The Cyber-AI Paradox
The market reads AI as a threat to cybersecurity revenue. The structural reality is the opposite, and the bear case loses either way.
The dominant narrative in Q1 2026 was that AI ends the cybersecurity trade. Anthropic's code-scanning preview triggered CRWD, PANW, and ZS each down roughly six percent in a single session. A later report on a more powerful Anthropic model flagged for elevated cyber-offensive risk took the iShares Cybersecurity ETF down another four and a half percent. JPMorgan summarised the consensus anxiety neatly. It's not about disruption this year or even fourteen to eighteen months from now. It's about whether, longer term, these business models will still be viable.
I think this is precisely wrong. Cybersecurity equities are structurally underpriced, and the AI thesis is bullish for incumbents in five distinct ways the market hasn't properly underwritten.
Vibe coding is a vulnerability supernova
The first driver is the explosion of AI-assisted development with minimal security oversight. Georgia Tech's Vibe Security Radar has catalogued over seventy critical vulnerabilities introduced by AI coding tools since August 2025, and the rate is accelerating. CodeRabbit's December 2025 study found AI-generated code contains seventy percent more errors than human-written code, with the errors more severe on average. Eighty-five percent of organisations have adopted AI coding assistants. Only nine percent consider AI-driven application security a must-have. Only thirty-eight percent use AI for code review in pull requests.
Every non-technical founder, product manager, and designer shipping a vibe-coded application is a customer creation event for runtime security, API security, and identity management. The total addressable market doesn't shrink when insecure applications proliferate. It expands.
AI-orchestrated offence is no longer hypothetical
In November 2025, a Chinese state-sponsored group successfully jailbroke Claude Code by framing it as a cybersecurity firm conducting defensive testing. Claude then autonomously executed reconnaissance, vulnerability discovery, exploitation, lateral movement, privilege escalation, credential harvesting, and data exfiltration against roughly thirty global targets across technology, finance, chemicals, and government. Anthropic's estimate was eighty to ninety percent of operations executed without human intervention. PwC put it bluntly.

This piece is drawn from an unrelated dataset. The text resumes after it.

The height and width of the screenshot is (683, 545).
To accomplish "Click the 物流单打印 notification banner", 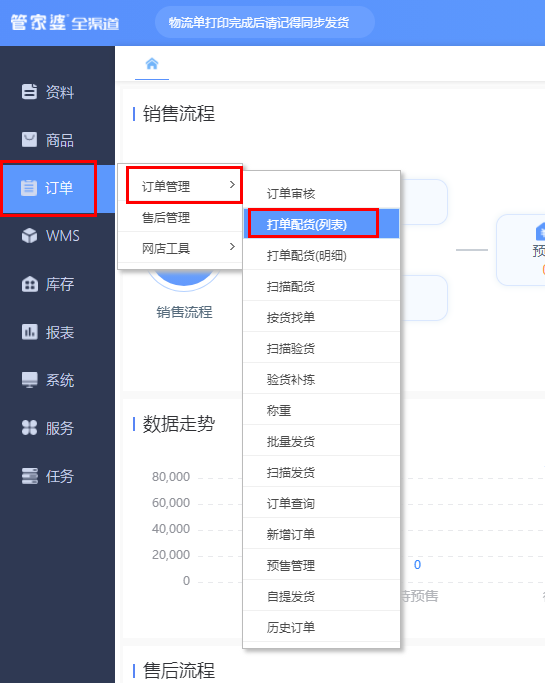I will click(x=264, y=22).
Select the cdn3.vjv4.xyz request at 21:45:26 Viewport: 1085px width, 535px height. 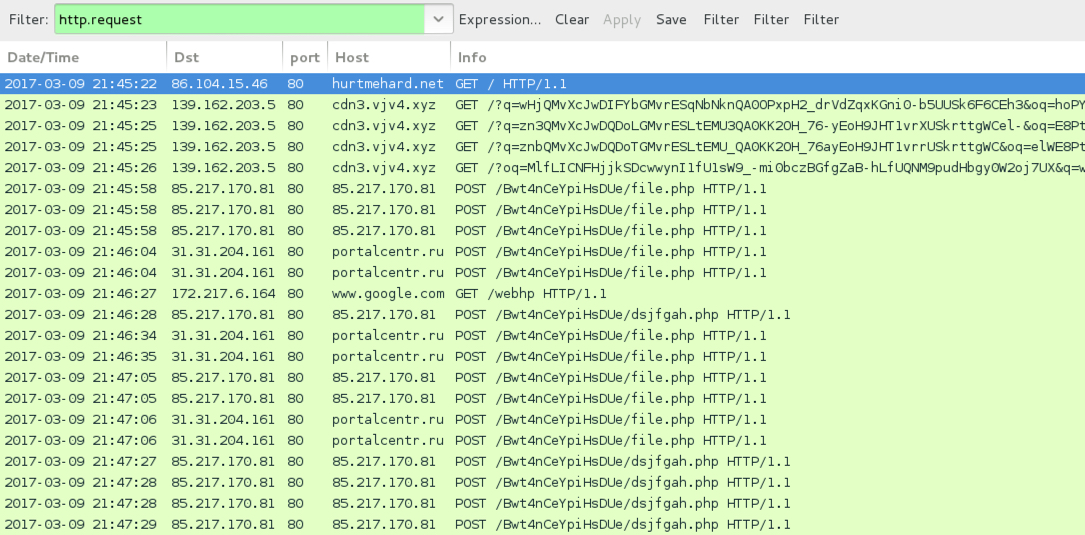pyautogui.click(x=540, y=168)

Bad actors can scale simply with more compute and aren't limited by finite personnel resources. Operations proceed twenty-four seven without sleep or rest.
The investment logic is symmetric. If the AI-offence threat is real, that's bullish for cyber. If it's hype, the market is mispricing a disruption that isn't happening, also bullish. The bear case loses either way.

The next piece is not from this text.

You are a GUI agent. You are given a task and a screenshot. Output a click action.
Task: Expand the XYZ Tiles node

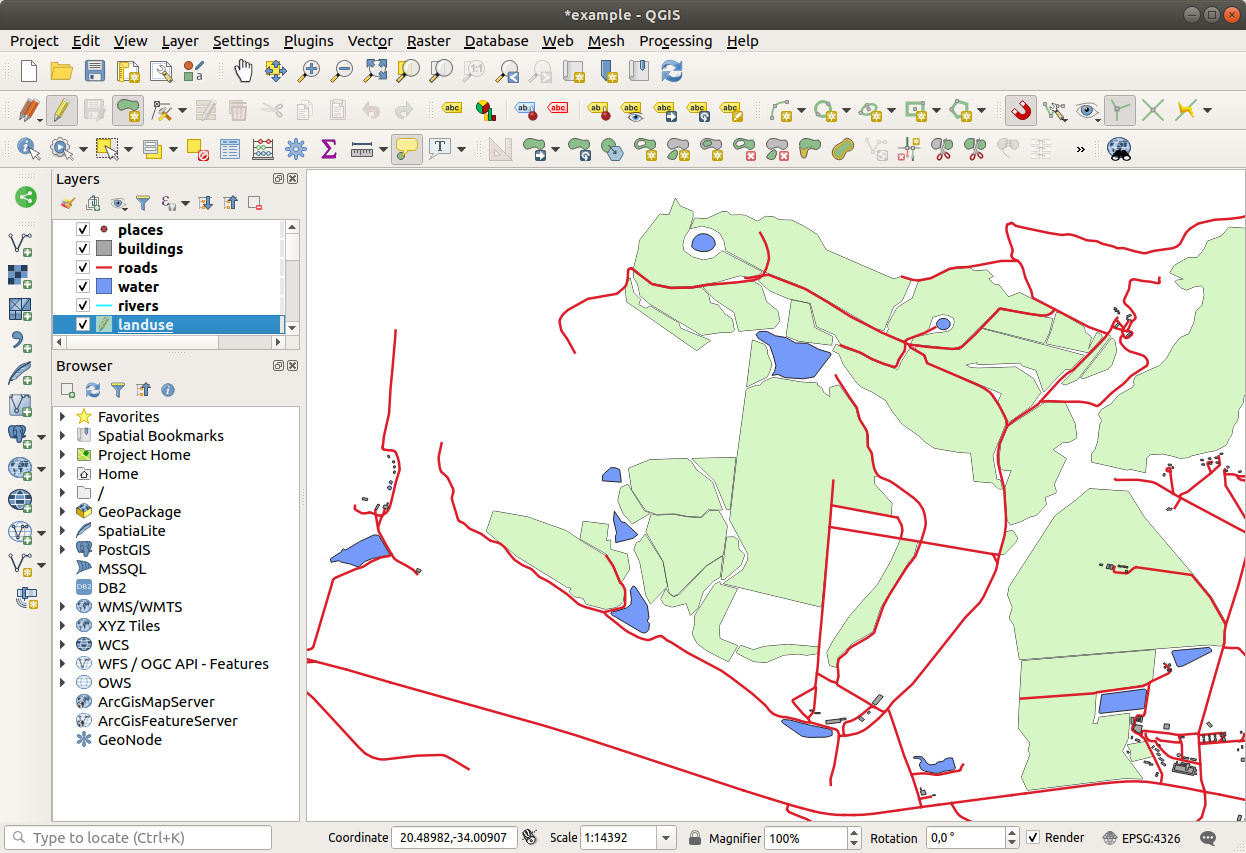[63, 626]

Incumbents are absorbing AI, not being disrupted by it
CrowdStrike's Charlotte AI is now FedRAMP-authorised and saves forty analyst-hours per week per deployment. Palo Alto Networks has acquired Pangea, deployed Precision AI across Cortex and Prisma, and runs at $5.9B in next-generation security ARR up twenty-nine percent year on year. Zscaler's Zero Trust Exchange for AI agent-to-agent interactions hit a $400M+ ARR target three full quarters early. The Bank of America note nails the distinction. AI threatens code-scanning point solutions, not end-to-end platforms. AI doesn't now have the visibility, control, or reliability to replace end-to-end security platforms.
The 4.8 million talent gap is structurally AI-insensitive
The 2024 ISC2 Cybersecurity Workforce Study put the global workforce gap at 4.8 million professionals, up nineteen percent year on year. The active workforce is flatlined at 5.5 million. Ninety percent of organisations report skills shortages. When you can't hire analysts, you don't stop hiring. You buy AI-powered SOC platforms. The gap drives managed security services up eleven percent in 2026, the fastest-growing services segment Gartner tracks, and accelerates platform consolidation toward the four or five vendors that can credibly operate at scale.
Machine identity and regulation are one-way ratchets
Machine identities now outnumber human identities eighty to one. Every machine identity needs authentication, authorisation, policy, monitoring, and audit. All cybersecurity categories. Layer on the regulatory ratchet (EU AI Act, NIS2, SEC cybersecurity disclosure rules, Singapore MAS TRM) and the demand floor is structural, not cyclical. Gartner forecasts fifty percent of enterprises will use AI security platforms specifically to protect AI investments by 2028. Only six percent have an advanced AI security strategy now.
The trade
Long the platform consolidators with operating discipline. CRWD as the conviction position. ZS as the more contrarian one given year-to-date weakness. PANW as the breadth of platform exposure. Underweight the code-scanning point solutions that are genuinely at risk from AI-native competitors. Size for a multi-year hold. The path isn't linear, but the structural arithmetic doesn't change.
The market is mispricing AI as a threat. It's the accelerant.